When a charity asks for help, most donors assume the hard part is choosing a cause. Often, the harder part is checking whether the organization is built to protect the money once it arrives. The criminal case against a former San Francisco nonprofit executive accused of diverting more than $1.2 million meant for homeless services turned a familiar fear into a public lesson: generous giving can be undermined by weak oversight, opaque records, and a board that does not ask enough questions.
The damage does not stop with one organization. It spreads to every donor who becomes more hesitant to give, and every legitimate nonprofit that has to work harder to earn trust. For donors, vetting a charity is less about detective work than about noticing whether basic guardrails exist. Public filings, board structure, audit practices, and pressure tactics all leave clues.

1. Public tax filings should be easy to find
A credible nonprofit should not treat basic financial disclosure like a state secret. The annual Form 990 is a public document that shows revenue, expenses, governance details, and compensation data. It is one of the simplest ways to see how an organization describes itself when the audience is regulators, not donors.

There is a catch. Publicly available filings can lag by 12 to 18 months, so a clean older filing is not proof that current operations are sound. Still, a charity that cannot point donors to its latest available 990, or explain gaps in filings, is asking for trust before offering transparency.

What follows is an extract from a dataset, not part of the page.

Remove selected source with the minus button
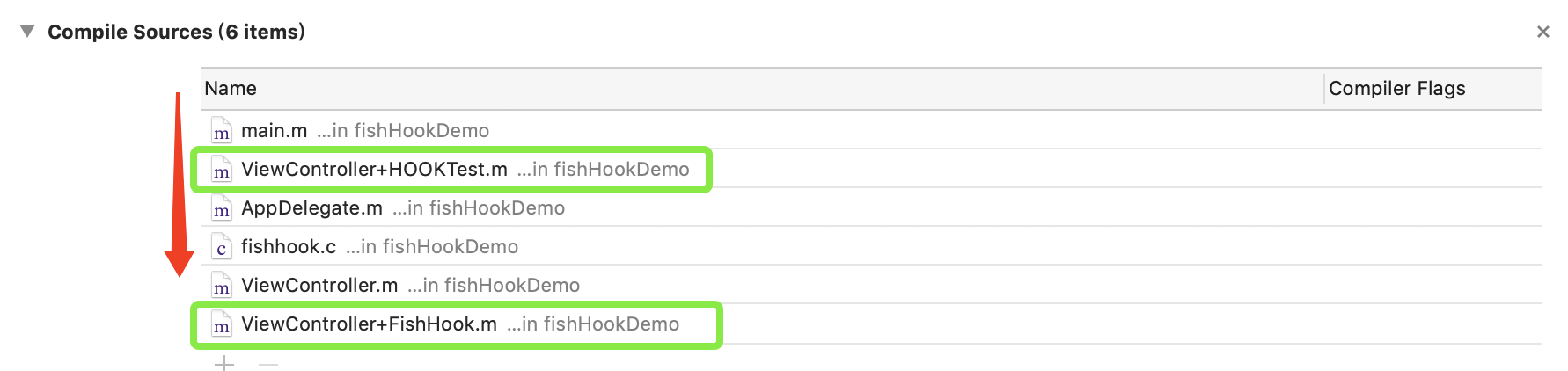The width and height of the screenshot is (1568, 371). pos(268,363)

2. Audits and board oversight matter more than glossy storytelling
Strong charities usually make it clear who is in charge of oversight. Charity evaluators commonly look for independent board members, an audit or financial review when revenue is substantial, and committees that monitor financial controls rather than merely approve what management presents. For larger organizations, audited financial statements are a core accountability signal.

This is where governance becomes practical, not ceremonial. An independent board, retained meeting minutes, conflict-of-interest policies, and review of executive compensation all help limit the kind of unchecked authority that can let misuse continue for years. If a donor can identify the mission in seconds but cannot identify the board, that imbalance says something.

3. Unusual executive behavior can be a warning sign
Fraud in nonprofits often depends on trust. That makes behavioral clues important, especially when a single executive becomes difficult to question. Common warning signs identified by nonprofit governance specialists include delayed access to financial records, unusual defensiveness when expenses are questioned, and a staff culture where one trusted person controls too much. The risk grows when executive credit card charges are not independently reviewed each month. According to nonprofit fraud guidance published in 2026, executive credit card statements that go unreviewed can allow misuse to continue unnoticed for years.

4. Efficiency claims can be misleading if donors read only the headline numbers
Many donors look for a single shortcut, usually some version of “how much goes to programs.” That figure matters, but it can also hide a lot. Charity analysts warn that financial reports can make an organization appear more efficient than it really is when fundraising costs, joint solicitation costs, or non-cash donations distort the picture.

CharityWatch, for example, treats a charity as highly efficient when it reaches a Program % of 75% or greater and a Cost to Raise $100 of $25 or less. Those measures are useful because they push past marketing language and ask a more direct question: how much cash actually supports the mission after the money is raised? Donors do not need to master nonprofit accounting, but they should be wary of broad claims that lack supporting detail.

5. Pressure tactics are a red flag even when the cause sounds urgent
Scammers and weak charities benefit from speed. They want emotion to outrun verification. High-pressure requests, demands for gift cards or wire transfers, donation links sent only through social platforms, and appeals that ask for personal financial information are all reasons to stop. The safest path is usually the least dramatic one: go directly to the charity’s official site, confirm its tax status, review available filings, and donate through a verified channel instead of a forwarded message or a rushed call.

Most nonprofits are not the subject of scandal. But public trust in the sector depends on donors treating verification as part of generosity, not as an insult to it. A careful donation can still be a compassionate one. In many cases, it is the only kind that reliably reaches the people a charity claims to serve.